Adam Trimingham paints a grim picture of the way we took our holidays in the Fifties (The Argus, August 10).

While this is his view as a visitor to Brighton in those days, as a resident at that time I remember things rather differently.

Yes, there was rationing and shortages but Brighton was buzzing in the late-Forties and the Fifties.

Both piers had been repaired (they had had sections blown out of them during the war to stop them being used as landing stages by the enemy) and were open again.

Volk's Electric Railway had been reconstructed and was conveying happy holidaymakers to the Black Rock swimming pool.

The Sports Stadium (SS Brighton) in West Street offered ice-skating and spectacular ice shows and the Brighton Tigers were playing ice hockey again.

There were six theatres showing professional shows - the Theatre Royal, Dolphin, Grand, Hippodrome, Imperial and Palace Pier.
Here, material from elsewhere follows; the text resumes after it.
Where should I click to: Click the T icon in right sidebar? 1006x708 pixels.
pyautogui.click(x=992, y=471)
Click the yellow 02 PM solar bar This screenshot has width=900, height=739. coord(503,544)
My own interest in amateur drama was catered for by at least 18 dramatic and musical societies.

We were spoilt for choice of films to see at 16 cinemas and dancing was available at the Regent (over the cinema), Princes Hall (at the Aquarium) and Sherry's in West Street.

There was also open-air dancing on the end of the Palace Pier and at the Hove Bandstand.
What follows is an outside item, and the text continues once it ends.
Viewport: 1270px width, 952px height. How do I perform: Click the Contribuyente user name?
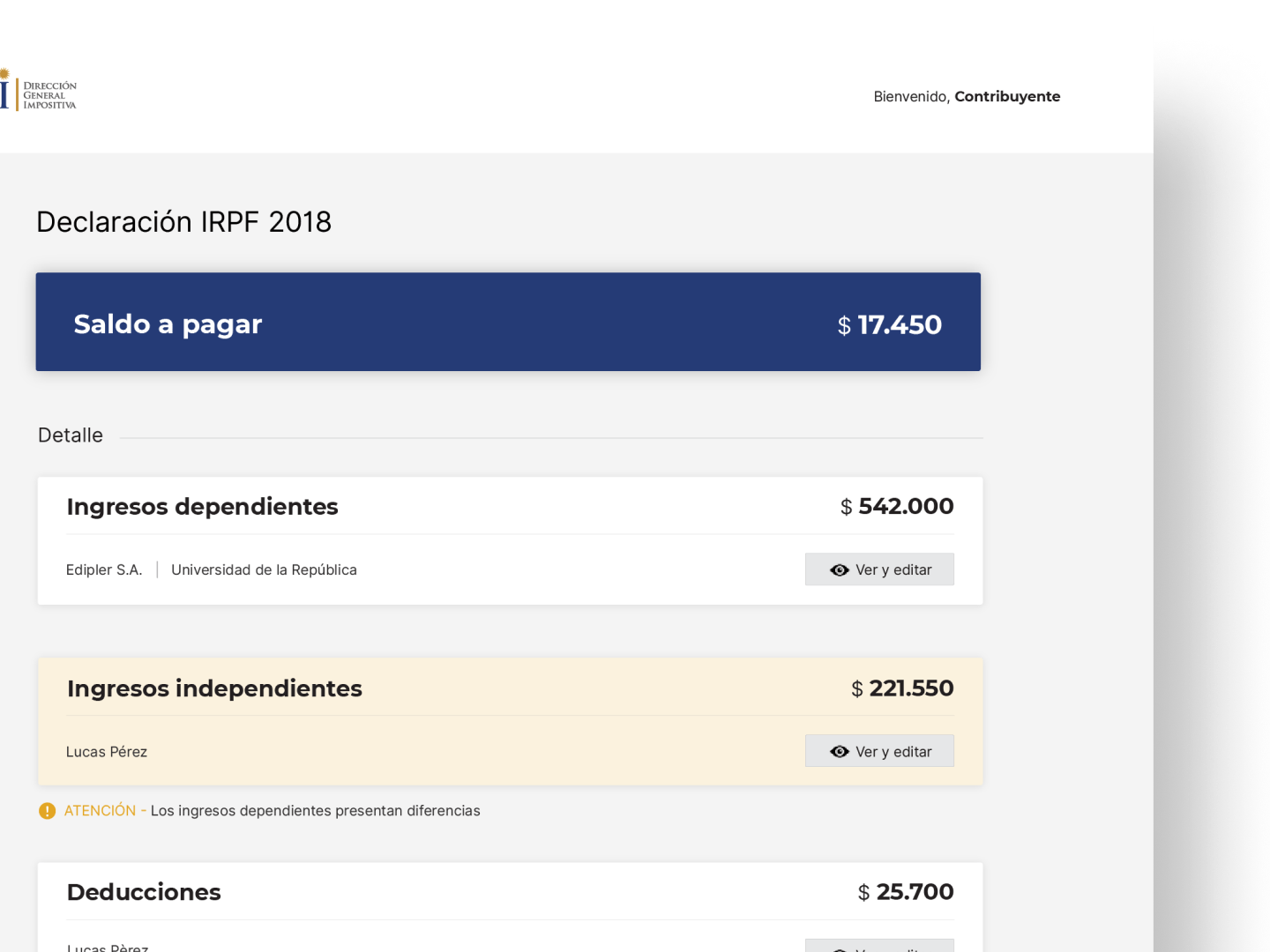pyautogui.click(x=1007, y=96)
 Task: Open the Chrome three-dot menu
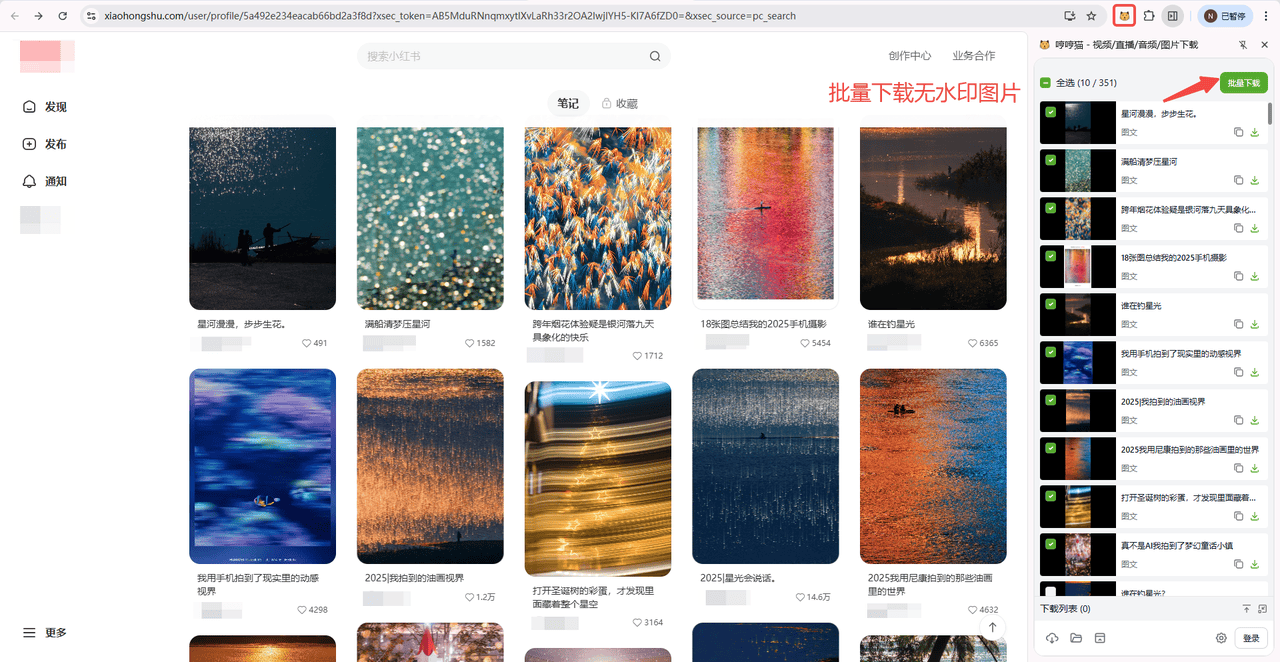click(x=1266, y=16)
Yes, we did roll our trousers up to paddle (no man would be seen dead in shorts in those days), sit in deck chairs and even take our ties off - and we knotted the corners of handkerchiefs to use as hats to protect us from the sun - but we loved it. This was before the era of cheap foreign holidays, so visitors came to Brighton to stay for a fortnight in hotels and boarding houses.
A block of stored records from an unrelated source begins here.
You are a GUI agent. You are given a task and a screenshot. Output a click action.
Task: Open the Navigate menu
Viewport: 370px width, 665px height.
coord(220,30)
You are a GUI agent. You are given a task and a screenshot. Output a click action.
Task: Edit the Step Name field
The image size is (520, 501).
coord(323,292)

There was full employment and they had money in their pockets. They would go for rides along the front on the open-top cream No 17 buses of Brighton Hove and District or up to Devil's Dyke on the green Southdown buses.

Cheap day return fares to London were on sale for five shillings (25p) and there were equally cheap coach excursions.

This was not a time of misery but of optimism. After six years of war, England was breaking out of the gloom and returning to its traditional playground - the seaside.